Flaßpöhler, editor-in-chief of the philosophy magazine, invented a big city man named Jan in her recently published book “Sensibel - About modern sensitivity and the limits of the reasonable”, upper middle class, married, two children of elementary school age. Someone who, when he was little himself, was never beaten. “Even with his children,” it says in the book, he relies on “the power of affection and discourse”, takes time for them, cuddles and speaks to them in detail. And when he reads “Pippi Longstocking” to his six-year-old daughter, he omits the “N-word” and instead says “King of the South Seas” so that his child does not even use the term that black people have been using for centuries and still are take over his vocabulary.

So the man is sensitive in “Sensibel” - and Precht finds him bland: “This Jan,” he says, looking for the other person's gaze, “comes across as erotic in your description as blotting paper.
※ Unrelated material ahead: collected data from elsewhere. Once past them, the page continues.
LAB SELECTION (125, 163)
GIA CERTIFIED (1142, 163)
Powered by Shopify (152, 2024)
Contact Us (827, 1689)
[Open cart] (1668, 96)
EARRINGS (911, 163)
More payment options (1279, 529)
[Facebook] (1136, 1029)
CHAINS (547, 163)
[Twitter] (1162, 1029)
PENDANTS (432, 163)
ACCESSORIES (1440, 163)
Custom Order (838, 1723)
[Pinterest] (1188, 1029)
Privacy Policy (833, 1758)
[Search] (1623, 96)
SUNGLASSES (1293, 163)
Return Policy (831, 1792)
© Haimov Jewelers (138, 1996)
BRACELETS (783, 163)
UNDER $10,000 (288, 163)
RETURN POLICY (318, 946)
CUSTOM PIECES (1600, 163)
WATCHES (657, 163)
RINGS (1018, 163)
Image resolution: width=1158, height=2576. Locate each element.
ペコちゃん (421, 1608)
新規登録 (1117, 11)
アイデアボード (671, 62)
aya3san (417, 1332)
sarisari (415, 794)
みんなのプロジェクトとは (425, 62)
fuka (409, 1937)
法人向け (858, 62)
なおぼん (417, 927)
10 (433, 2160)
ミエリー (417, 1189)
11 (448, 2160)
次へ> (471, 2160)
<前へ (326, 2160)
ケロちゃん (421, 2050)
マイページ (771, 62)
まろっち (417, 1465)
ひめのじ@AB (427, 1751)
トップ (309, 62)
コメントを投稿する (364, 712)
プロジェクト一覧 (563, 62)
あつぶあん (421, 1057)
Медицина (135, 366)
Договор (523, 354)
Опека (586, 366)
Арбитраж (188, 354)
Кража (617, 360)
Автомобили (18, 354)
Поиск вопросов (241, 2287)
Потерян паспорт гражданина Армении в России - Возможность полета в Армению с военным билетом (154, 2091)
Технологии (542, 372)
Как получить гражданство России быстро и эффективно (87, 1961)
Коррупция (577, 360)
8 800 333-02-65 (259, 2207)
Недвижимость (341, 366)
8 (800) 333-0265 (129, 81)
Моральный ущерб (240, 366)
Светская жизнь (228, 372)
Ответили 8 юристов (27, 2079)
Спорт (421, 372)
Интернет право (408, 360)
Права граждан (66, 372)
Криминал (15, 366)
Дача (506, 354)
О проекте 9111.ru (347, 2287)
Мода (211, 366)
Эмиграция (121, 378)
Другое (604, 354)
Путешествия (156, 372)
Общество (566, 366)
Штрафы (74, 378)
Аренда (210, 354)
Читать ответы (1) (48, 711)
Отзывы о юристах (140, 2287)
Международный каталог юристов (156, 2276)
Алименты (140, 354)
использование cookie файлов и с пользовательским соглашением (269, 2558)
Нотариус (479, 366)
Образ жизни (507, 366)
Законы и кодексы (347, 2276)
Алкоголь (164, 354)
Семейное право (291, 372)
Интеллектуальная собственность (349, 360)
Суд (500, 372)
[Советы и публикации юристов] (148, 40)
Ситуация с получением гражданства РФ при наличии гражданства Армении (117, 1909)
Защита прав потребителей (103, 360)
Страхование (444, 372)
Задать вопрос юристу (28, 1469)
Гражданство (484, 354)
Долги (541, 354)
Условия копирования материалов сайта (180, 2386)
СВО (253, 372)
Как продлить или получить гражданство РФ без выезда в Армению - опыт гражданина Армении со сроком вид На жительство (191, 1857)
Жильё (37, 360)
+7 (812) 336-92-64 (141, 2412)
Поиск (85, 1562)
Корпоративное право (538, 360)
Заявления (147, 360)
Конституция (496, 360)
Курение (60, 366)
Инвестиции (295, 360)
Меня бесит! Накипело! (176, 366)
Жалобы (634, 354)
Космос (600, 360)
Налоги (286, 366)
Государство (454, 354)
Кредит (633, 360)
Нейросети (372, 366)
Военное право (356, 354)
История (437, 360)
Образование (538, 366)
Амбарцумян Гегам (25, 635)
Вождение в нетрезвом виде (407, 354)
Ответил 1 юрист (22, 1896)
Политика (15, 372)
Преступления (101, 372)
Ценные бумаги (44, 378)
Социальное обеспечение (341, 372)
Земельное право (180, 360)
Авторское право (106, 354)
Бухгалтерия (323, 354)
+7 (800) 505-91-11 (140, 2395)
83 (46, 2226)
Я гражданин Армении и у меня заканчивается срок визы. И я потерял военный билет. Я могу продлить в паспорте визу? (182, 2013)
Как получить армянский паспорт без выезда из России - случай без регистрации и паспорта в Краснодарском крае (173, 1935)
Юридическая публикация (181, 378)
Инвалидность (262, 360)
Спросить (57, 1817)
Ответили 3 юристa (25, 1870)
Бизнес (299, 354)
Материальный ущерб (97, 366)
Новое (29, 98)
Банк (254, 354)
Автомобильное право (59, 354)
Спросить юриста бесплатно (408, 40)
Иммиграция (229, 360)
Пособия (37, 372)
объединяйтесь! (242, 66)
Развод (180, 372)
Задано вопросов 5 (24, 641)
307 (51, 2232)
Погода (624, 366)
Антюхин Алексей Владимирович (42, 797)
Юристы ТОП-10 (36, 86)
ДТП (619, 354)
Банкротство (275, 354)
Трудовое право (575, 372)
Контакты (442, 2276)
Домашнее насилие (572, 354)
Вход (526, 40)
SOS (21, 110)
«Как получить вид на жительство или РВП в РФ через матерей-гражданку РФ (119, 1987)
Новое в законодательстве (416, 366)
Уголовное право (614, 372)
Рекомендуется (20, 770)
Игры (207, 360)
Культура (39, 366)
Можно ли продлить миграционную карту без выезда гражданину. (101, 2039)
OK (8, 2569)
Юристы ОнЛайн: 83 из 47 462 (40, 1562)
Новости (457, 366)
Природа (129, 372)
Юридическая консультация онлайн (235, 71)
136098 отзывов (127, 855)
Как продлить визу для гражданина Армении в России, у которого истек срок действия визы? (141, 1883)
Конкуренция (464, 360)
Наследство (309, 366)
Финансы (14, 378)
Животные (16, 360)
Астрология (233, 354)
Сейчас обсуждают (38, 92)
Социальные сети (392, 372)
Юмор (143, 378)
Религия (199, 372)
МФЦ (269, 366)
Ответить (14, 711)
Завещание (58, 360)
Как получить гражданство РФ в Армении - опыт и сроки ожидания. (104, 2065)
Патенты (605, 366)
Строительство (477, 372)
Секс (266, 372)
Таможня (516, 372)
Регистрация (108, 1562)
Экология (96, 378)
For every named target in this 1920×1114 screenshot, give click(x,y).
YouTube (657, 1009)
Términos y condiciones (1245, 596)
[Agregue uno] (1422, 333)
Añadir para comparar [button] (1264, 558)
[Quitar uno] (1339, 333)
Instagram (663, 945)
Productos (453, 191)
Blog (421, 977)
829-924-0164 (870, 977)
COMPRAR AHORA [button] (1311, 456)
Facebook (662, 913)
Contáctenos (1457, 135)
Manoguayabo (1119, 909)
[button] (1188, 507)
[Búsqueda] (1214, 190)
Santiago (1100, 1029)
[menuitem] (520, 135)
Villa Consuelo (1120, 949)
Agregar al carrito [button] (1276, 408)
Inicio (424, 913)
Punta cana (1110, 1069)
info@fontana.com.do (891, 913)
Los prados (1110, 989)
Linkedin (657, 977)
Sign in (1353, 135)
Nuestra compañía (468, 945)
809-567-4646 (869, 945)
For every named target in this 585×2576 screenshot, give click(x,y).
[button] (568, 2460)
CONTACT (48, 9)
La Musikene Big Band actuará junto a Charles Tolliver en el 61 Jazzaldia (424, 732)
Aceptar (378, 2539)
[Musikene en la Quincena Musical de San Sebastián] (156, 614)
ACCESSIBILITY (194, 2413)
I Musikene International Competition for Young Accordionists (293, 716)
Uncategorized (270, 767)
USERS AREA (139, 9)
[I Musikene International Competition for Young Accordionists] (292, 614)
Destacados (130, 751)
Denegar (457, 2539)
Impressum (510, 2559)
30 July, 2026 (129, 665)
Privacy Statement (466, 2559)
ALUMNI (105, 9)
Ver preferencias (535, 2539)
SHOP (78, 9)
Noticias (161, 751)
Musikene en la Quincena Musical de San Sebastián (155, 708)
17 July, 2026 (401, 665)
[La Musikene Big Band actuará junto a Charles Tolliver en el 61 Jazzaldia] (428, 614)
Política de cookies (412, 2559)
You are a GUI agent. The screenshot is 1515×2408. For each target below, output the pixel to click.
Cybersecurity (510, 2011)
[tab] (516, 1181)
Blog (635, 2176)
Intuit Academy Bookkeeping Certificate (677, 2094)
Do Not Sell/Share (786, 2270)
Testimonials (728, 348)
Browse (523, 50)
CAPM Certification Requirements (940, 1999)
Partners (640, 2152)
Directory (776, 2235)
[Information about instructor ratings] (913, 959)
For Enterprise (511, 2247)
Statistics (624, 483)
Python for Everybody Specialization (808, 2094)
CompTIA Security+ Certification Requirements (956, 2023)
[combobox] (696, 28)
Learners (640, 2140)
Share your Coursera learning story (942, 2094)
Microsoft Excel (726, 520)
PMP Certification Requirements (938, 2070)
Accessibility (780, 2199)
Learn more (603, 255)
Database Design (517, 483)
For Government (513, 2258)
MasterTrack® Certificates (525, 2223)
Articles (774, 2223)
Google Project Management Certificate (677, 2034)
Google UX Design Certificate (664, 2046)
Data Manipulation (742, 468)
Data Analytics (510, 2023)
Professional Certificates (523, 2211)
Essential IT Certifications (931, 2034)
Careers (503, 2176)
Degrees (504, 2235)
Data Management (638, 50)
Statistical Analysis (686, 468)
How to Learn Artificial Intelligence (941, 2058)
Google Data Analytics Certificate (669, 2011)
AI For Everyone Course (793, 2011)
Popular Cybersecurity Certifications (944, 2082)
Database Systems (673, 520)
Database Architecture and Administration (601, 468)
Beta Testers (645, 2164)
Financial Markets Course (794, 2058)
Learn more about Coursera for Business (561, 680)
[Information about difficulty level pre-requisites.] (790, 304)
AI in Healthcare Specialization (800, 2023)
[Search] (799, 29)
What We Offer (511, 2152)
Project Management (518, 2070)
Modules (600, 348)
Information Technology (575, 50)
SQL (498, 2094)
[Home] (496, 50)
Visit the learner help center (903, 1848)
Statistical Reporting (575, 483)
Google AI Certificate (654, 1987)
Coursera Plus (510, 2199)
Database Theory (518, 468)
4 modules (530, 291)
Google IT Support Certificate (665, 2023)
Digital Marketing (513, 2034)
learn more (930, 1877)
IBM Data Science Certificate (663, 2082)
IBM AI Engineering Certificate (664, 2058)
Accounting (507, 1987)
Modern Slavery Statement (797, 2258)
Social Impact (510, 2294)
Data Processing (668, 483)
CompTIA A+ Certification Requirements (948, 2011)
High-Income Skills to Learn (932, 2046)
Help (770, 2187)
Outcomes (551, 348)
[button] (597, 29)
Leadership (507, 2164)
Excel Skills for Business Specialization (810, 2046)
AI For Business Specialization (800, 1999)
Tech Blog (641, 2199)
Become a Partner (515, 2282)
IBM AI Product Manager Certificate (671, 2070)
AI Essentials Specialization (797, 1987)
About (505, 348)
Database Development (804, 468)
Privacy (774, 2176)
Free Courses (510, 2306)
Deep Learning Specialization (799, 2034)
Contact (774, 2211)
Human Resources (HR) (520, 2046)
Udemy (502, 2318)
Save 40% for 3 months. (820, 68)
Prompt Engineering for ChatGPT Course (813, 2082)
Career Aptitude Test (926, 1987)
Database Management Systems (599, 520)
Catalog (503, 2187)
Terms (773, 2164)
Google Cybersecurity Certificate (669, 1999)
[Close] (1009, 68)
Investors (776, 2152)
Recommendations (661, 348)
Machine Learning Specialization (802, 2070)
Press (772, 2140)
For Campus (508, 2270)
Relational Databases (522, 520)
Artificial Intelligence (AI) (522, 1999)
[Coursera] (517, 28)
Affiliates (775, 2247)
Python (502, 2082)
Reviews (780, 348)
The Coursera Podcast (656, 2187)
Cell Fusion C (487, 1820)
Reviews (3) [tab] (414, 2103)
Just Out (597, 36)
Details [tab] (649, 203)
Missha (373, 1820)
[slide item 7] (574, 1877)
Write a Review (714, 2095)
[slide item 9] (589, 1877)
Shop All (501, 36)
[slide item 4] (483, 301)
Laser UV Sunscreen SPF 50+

You get the feeling that he has lost his erotic core. Isn't that alcohol-free beer? Isn't there a lot going to be lost if I can only act out certain behaviors in shelters? "

The sociologist Norbert Elias, the philosopher knows, described how in the 11th century people were no longer allowed to urinate in the same room in which they ate - how it was then outsourced. In the same way, we have now outsourced eroticism at work in order to free ourselves from the possibilities of abuse. So with good motives. “But I think the shot really backfires”, says Flaßpöhler, “because you are no longer alive.” Sensitization goes hand in hand with “regulation”. “Self-censorship” is the “downside of a free society”; Language will be "re-regulated", the social environment will be "regulated". We threatened to "enter into a state of social sterility". - The two never stop conjuring up the self-chosen bondage in ever new turns,into which we are supposedly moving or which, according to them, we are already in.